Du bout d'un de ses doigts durs comme du fer et couverts de poils roux, le notaire, sans répondre, frappa sur un large portefeuille de cuir posé près de lui.
Décidé à être aussi laconique, mais frémissant de colère, le vicomte prit dans la poche de sa redingote un petit agenda de cuir de Russie fermé par des agrafes d'or, en tira quarante billets de mille francs et les montra au notaire.
—Combien? demanda celui-ci.
—Quarante mille francs.
—Donnez...
—Tenez, et finissons vite, monsieur; faites votre métier, payez-vous, remettez-moi les traites, dit le vicomte en jetant impatiemment le paquet de billets de banque sur la table.
Le notaire les prit, se leva, les examina près de la fenêtre, les tournant un à un, avec une attention si scrupuleuse et pour ainsi dire si insultante pour M. de Saint-Remy, que ce dernier en blêmit de rage.
Le notaire, comme s'il eût deviné les pensées qui agitaient le vicomte, hocha la tête, se tourna à demi vers lui, et lui dit avec un accent indéfinissable:
—Ça s'est vu...
Un moment interdit, M. de Saint-Remy reprit sèchement:
—Quoi?
—Des billets de banque faux, répondit le notaire en continuant de soumettre ceux qu'il tenait à un examen attentif.
—À propos de quoi me faites-vous cette remarque, monsieur?
Jacques Ferrand s'arrêta un moment, regarda fixement le vicomte à travers ses lunettes; puis, haussant imperceptiblement les épaules, il se remit à inventorier les billets sans prononcer une parole.
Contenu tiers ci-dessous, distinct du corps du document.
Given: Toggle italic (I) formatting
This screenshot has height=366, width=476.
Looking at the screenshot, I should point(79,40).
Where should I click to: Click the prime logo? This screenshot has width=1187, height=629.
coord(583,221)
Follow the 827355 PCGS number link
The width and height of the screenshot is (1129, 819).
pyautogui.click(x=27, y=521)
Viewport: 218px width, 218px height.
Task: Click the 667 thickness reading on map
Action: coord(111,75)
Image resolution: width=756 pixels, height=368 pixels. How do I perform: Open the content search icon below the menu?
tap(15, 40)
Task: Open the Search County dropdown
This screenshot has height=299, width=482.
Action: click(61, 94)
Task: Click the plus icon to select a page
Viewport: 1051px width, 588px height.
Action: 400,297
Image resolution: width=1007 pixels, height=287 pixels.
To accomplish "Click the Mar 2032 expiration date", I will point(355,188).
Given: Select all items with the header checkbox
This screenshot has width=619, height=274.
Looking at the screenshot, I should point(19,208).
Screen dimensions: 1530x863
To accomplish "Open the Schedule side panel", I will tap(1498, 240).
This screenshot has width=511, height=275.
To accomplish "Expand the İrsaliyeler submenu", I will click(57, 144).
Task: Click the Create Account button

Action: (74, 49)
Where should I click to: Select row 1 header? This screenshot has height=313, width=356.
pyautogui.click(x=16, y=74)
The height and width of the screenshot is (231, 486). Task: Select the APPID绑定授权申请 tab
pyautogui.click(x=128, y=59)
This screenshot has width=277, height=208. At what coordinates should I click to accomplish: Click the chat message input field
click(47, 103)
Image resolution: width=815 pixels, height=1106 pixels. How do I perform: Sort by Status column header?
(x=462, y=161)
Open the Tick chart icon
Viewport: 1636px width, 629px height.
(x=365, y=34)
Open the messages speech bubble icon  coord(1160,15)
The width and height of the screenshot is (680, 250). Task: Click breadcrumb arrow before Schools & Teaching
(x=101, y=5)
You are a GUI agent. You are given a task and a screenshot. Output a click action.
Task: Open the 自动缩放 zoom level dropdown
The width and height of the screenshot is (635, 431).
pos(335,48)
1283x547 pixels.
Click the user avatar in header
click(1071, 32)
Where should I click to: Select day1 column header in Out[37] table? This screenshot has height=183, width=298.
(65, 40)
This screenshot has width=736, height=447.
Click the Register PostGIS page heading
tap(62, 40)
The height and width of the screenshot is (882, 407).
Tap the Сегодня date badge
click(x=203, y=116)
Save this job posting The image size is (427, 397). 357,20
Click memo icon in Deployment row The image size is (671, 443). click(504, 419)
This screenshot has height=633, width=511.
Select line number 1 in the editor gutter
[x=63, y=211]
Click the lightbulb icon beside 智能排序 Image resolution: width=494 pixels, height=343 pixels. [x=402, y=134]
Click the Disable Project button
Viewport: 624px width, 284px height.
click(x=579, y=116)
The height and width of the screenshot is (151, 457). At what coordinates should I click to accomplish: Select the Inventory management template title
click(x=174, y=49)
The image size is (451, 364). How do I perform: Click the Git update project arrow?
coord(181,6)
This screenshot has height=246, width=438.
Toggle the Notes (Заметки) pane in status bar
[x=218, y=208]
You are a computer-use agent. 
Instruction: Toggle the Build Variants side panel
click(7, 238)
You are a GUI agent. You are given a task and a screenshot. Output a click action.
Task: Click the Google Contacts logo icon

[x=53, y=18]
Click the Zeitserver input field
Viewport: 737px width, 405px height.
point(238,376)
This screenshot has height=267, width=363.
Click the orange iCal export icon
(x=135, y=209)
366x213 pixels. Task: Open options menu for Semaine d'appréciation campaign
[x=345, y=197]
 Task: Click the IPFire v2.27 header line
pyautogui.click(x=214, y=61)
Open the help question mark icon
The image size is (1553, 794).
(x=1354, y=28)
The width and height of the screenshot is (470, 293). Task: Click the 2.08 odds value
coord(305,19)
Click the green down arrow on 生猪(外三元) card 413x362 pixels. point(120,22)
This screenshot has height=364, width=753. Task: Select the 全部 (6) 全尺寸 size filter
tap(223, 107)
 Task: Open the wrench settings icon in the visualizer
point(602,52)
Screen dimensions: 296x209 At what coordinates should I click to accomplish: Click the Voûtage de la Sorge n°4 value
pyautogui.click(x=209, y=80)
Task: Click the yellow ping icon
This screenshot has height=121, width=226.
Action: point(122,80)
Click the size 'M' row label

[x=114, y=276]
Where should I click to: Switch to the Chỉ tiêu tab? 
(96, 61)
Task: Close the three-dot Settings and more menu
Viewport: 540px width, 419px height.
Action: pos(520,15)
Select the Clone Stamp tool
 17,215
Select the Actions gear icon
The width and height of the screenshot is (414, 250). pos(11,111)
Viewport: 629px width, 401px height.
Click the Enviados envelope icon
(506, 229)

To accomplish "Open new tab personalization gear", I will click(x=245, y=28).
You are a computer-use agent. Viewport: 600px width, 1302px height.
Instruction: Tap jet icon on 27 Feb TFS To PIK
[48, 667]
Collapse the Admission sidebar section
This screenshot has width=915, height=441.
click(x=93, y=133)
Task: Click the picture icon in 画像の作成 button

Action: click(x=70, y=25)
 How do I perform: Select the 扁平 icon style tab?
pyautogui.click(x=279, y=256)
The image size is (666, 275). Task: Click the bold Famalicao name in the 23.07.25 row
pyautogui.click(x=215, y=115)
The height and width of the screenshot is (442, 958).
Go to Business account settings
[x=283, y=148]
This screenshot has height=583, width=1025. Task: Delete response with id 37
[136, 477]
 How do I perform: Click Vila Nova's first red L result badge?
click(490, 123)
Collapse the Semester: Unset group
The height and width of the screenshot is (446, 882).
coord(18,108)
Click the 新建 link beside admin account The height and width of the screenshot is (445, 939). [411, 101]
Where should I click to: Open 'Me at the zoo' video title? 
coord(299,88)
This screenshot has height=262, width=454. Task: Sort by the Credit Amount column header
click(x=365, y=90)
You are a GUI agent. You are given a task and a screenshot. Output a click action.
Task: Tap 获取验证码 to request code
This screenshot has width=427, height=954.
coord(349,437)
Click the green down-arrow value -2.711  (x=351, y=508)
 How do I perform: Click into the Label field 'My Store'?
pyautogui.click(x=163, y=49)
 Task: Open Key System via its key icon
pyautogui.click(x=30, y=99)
—Mort-Dieu, monsieur le notaire, sachez que, lorsque j'interroge, on me répond! s'écria M. de Saint-Remy irrité par le calme de Jacques Ferrand.
—Ceux-là sont bons..., dit le notaire en retournant vers son bureau où il prit une petite liasse de papiers timbrés auxquels étaient annexées deux lettres de change; il mit ensuite un des billets de mille francs et trois rouleaux de cent francs sur le dossier de la créance, puis il dit à M. de Saint-Remy, en lui indiquant du bout du doigt l'argent et les titres: «Voici ce qui vous revient des quarante mille francs; mon client m'a chargé de percevoir la note des frais.»
Le vicomte s'était contenu à grand-peine pendant que Jacques Ferrand établissait ses comptes. Au lieu de lui répondre et de prendre l'argent, il s'écria d'une voix tremblante de colère:
—Je vous demande, monsieur, pourquoi vous m'avez dit, à propos des billets de banque que je viens de vous remettre, qu'on en avait vu de faux?
—Pourquoi?
—Oui.
—Parce que... je vous ai mandé ici pour une affaire de faux...
Et le notaire braqua ses lunettes vertes sur le vicomte.
—En quoi cette affaire de faux me concerne-t-elle?
Après un moment de silence, M. Ferrand dit au vicomte, d'un air triste et sévère:
—Vous rendez-vous compte, monsieur, des fonctions que remplit un notaire?
—Le compte et les fonctions sont parfaitement simples, monsieur; j'avais tout à l'heure quarante mille francs, il m'en reste treize cents...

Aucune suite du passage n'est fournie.